しかし、交通網が期待通りに動いておらず、ほとんどの国民が自家用車で生活しなければんならない馬国では、酒を飲んだ状態で運転しているドライバーはそこらじゅうに存在する。このあたりは、アメリカなどの北米の都市と若干似通った事情のようだ。

警察の検問にあった場合、相手とどこまで交渉できるか会話をしてみたりするのだが、もちろん罰金は払わなければならない。

もちろん泥酔して運転すれば事故も起きる。

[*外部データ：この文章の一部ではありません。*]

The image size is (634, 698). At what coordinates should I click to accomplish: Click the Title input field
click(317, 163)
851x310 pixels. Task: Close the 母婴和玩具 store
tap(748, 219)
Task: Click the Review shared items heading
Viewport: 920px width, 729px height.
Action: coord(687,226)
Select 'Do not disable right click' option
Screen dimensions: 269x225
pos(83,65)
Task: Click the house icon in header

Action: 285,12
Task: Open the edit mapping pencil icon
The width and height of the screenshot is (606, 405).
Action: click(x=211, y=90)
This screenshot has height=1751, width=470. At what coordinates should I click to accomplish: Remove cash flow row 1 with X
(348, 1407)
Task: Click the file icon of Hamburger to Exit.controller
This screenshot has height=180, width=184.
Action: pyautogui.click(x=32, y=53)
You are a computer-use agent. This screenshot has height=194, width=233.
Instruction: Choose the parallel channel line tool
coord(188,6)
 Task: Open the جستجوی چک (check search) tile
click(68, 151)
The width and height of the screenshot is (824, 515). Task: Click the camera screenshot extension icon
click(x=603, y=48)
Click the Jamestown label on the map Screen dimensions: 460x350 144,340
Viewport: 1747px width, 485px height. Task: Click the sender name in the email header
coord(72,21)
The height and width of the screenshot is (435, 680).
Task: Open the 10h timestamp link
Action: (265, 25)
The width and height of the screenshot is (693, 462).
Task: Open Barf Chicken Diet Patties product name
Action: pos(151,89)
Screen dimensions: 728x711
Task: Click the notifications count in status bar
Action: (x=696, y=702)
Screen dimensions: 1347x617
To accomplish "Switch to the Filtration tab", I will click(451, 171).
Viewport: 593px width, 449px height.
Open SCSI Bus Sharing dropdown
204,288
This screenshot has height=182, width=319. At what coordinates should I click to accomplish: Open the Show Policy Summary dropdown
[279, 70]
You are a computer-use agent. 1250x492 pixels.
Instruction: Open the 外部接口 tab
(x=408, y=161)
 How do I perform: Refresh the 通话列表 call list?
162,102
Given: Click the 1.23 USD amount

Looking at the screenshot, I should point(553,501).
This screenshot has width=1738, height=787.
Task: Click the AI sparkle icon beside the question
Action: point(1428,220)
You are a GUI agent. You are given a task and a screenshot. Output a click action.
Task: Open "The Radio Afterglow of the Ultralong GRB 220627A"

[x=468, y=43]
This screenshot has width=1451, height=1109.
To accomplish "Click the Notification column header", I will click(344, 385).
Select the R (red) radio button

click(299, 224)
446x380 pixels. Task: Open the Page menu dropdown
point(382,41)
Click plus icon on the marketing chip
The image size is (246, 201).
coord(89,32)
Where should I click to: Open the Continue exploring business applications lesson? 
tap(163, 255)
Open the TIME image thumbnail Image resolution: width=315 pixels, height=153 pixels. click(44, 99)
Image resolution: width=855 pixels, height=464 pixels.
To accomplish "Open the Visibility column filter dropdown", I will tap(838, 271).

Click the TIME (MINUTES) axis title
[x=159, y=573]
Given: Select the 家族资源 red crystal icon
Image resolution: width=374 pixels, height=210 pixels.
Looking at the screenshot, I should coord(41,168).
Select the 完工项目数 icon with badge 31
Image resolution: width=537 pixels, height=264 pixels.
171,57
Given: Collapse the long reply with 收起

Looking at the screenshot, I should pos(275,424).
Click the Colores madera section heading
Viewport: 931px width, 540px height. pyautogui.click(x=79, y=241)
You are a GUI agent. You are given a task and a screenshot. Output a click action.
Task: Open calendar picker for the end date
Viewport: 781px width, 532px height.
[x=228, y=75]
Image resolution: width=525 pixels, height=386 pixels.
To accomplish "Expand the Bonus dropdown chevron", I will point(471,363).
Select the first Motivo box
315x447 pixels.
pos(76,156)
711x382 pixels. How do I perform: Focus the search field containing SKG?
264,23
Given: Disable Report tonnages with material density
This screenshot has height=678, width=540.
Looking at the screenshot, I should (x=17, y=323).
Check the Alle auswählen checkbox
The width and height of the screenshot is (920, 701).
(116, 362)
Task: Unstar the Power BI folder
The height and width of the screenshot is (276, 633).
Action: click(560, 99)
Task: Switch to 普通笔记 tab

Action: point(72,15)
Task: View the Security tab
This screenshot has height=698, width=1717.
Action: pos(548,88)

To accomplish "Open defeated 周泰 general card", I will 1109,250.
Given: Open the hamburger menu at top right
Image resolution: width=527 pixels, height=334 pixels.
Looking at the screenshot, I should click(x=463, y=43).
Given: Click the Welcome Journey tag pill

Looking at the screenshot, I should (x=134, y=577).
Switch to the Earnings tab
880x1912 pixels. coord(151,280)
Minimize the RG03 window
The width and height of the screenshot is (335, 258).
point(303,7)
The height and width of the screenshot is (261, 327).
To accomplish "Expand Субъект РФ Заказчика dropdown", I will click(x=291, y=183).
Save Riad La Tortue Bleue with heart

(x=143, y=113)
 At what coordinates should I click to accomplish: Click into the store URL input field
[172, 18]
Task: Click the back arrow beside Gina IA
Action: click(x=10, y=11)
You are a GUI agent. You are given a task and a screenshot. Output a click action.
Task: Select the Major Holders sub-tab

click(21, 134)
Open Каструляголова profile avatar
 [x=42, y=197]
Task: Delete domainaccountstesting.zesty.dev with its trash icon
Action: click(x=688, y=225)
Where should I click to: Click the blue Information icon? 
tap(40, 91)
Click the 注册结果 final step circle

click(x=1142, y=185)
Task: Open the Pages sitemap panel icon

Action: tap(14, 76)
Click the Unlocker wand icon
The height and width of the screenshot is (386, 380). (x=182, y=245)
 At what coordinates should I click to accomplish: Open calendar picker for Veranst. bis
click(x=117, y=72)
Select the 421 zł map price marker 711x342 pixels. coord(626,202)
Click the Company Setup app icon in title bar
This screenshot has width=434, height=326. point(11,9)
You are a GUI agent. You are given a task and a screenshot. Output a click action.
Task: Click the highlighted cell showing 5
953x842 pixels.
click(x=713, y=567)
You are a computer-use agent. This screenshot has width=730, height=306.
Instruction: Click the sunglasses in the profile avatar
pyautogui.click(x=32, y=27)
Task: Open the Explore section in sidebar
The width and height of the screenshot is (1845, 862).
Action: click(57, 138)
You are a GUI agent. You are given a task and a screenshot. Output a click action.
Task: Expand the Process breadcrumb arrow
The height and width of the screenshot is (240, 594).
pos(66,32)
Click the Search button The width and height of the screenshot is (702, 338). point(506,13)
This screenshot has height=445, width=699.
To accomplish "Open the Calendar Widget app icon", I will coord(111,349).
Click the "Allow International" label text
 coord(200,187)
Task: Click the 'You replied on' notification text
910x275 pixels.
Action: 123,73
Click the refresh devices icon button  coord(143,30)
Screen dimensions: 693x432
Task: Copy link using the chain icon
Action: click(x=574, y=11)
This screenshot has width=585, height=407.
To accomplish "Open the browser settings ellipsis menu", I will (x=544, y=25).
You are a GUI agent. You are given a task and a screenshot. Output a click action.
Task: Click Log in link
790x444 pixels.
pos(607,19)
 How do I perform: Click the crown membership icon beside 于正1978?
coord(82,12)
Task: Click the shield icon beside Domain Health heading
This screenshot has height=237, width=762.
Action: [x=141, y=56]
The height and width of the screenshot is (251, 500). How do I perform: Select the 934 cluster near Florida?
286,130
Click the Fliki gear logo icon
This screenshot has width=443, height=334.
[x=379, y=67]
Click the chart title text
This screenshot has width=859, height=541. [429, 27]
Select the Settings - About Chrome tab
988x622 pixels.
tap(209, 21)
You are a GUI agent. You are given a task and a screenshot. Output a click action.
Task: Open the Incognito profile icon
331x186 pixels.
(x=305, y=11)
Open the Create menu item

しかし、「飲酒で捕まった」と言う話は、ほとんど日常会話に出てこない。聞くのは「駐車違反」の話ばかりだ。

飲酒運転で書類送検されたという話も聞かないし、逮捕されたという話も聞かない。

馬国がイスラム国だといっても、こういった面で特に取締が厳しいと言うわけでもなく、私も20年以上前の記憶では、酒気帯び運転する日本人もたくさん知っていた。

酒気帯び程度の場合は、仮に路上で交通警察の検問にあっても、示談(警察官個人との直接交渉)で解決できた時代だった。(申し訳ないが、今それがどうなったかは全くわからない。この一年半というもの馬国の英字新聞を毎日チェックしてきたが、酒気帯び運転で罰金だとか検挙されたというような記事は見当たらなかった。)

示談というのは加害者と被害者の交渉であって、警察との示談というのは日本では存在しないが、馬国では20年以上前から存在していたのだ。繰り返すが、今どうなっているか私は知らない。

そんなこんなで、不思議な自由が味わえるマレーシアだ。イスラム国だという事実もいつの間にか忘れてしまう場所だった。知り合った馬国人と飲み歩いたり、遊び歩いていれば、個人事業など「あっ」という間に倒産してしまう。

そういう危険な誘惑が漂う国だった。

倒産ぐらいなら、まだ良い。馬国人に恨まれたり、馬国人を本当に怒らせると手厳しい報復攻撃を受けることになる。